To manage whether or not the Protect button appears in Outlook on the web
Run the Set-IRMConfiguration cmdlet with the -SimplifiedClientAccessEnabled parameter as follows:
Set-IRMConfiguration -SimplifiedClientAccessEnabled <$true|$false>
For example, to disable the Protect button:
Set-IRMConfiguration -SimplifiedClientAccessEnabled $false
To enable the Protect button:
Set-IRMConfiguration -SimplifiedClientAccessEnabled $true
Enable service-side decryption of email messages for iOS mail app users
The iOS mail app can't decrypt messages protected with Office 365 Message Encryption. As an Office 365 administrator you can apply service-side decryption for messages delivered to unenlightened clients like the iOS mail app. When you choose to do this, the service will send a decrypted copy of the message to the iOS device. The message is stored decrypted on the client device.
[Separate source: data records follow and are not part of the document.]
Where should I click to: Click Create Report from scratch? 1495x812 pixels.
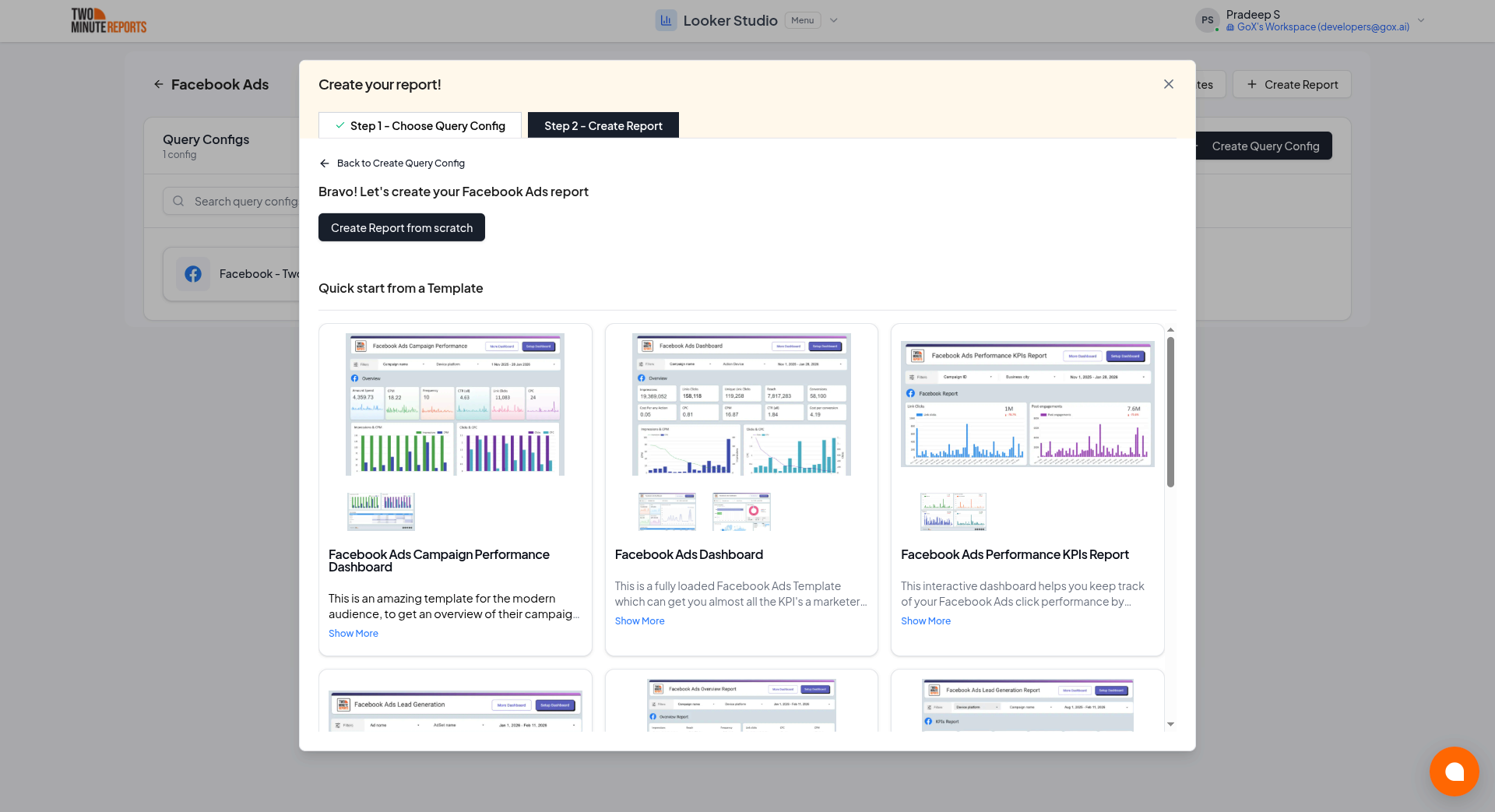pos(401,227)
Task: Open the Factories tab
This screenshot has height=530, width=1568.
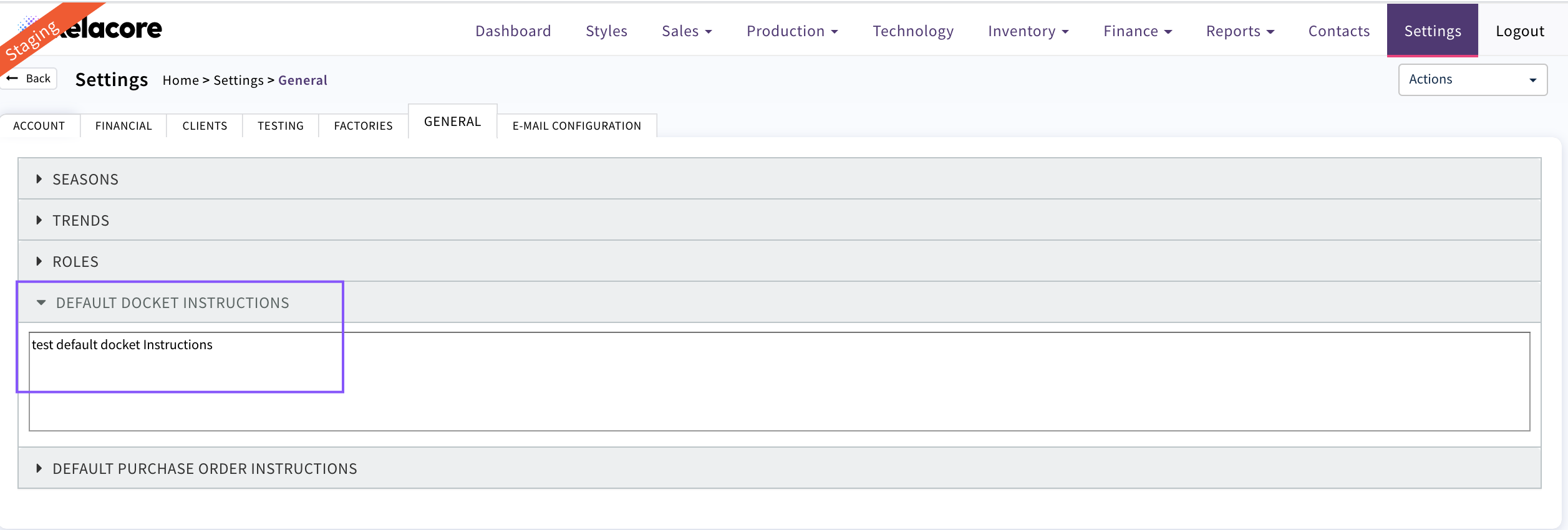Action: (363, 126)
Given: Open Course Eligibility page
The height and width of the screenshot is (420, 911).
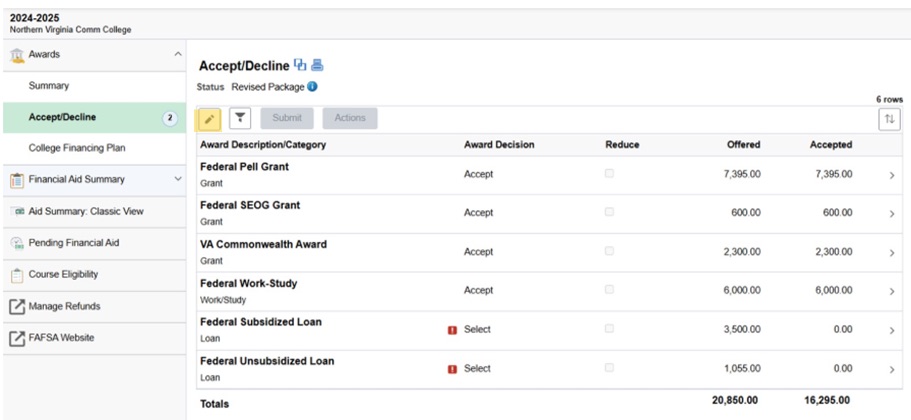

The message also retains information about usage rights even though the iOS mail app doesn't apply client-side usage rights to the user. This means that the user can copy or print the message even if they did not originally have the rights to do so. However, if the user attempts to complete an action that requires the Office 365 mail server, such as forwarding the message, the server will not permit the action if the user did not originally have the usage right to do so. However, end-users can work around Do Not Forward usage restriction byfforwarding the message from a different account in their iOS mail app. Regardless of whether your set up service-side decryption of mail, any attachments to encrypted and rights protected mail cannot be viewed in the iOS mail app.
If you choose not to allow decrypted messages to be sent to iOS mail app users, users receive a message that states that they don't have the rights to view the message. By default, service-side decryption of email messages is not enabled.
For more information, and for a view of the client experience, see the section, "How to read, reply to, or forward protected messages from Office 365 in the iOS Mail app" in View protected messages on your iPhone or iPad.
To manage whether or not iOS mail app users can view messages protected by Office 365 Message Encryption
Run the Set-ActiveSyncOrganizations cmdlet with the AllowRMSSupportForUnenlightenedApps parameter as follows:
Set-ActiveSyncOrganizationSettings –AllowRMSSupportForUnenlightenedApps <$true|$false>
For example, to configure the service to decrypt messages before they are sent to unenlightened apps such as the iOS mail app:
Set-ActiveSyncOrganizationSettings –AllowRMSSupportForUnenlightenedApps $true
For example, to configure the service not to send decrypted messages to unenlightened apps:
Set-ActiveSyncOrganizationSettings –AllowRMSSupportForUnenlightenedApps $false
Customizing the appearance of email messages and the OME portal
For detailed information about how you can customize OME for your organization, see Add your organization's brand to your encrypted messages.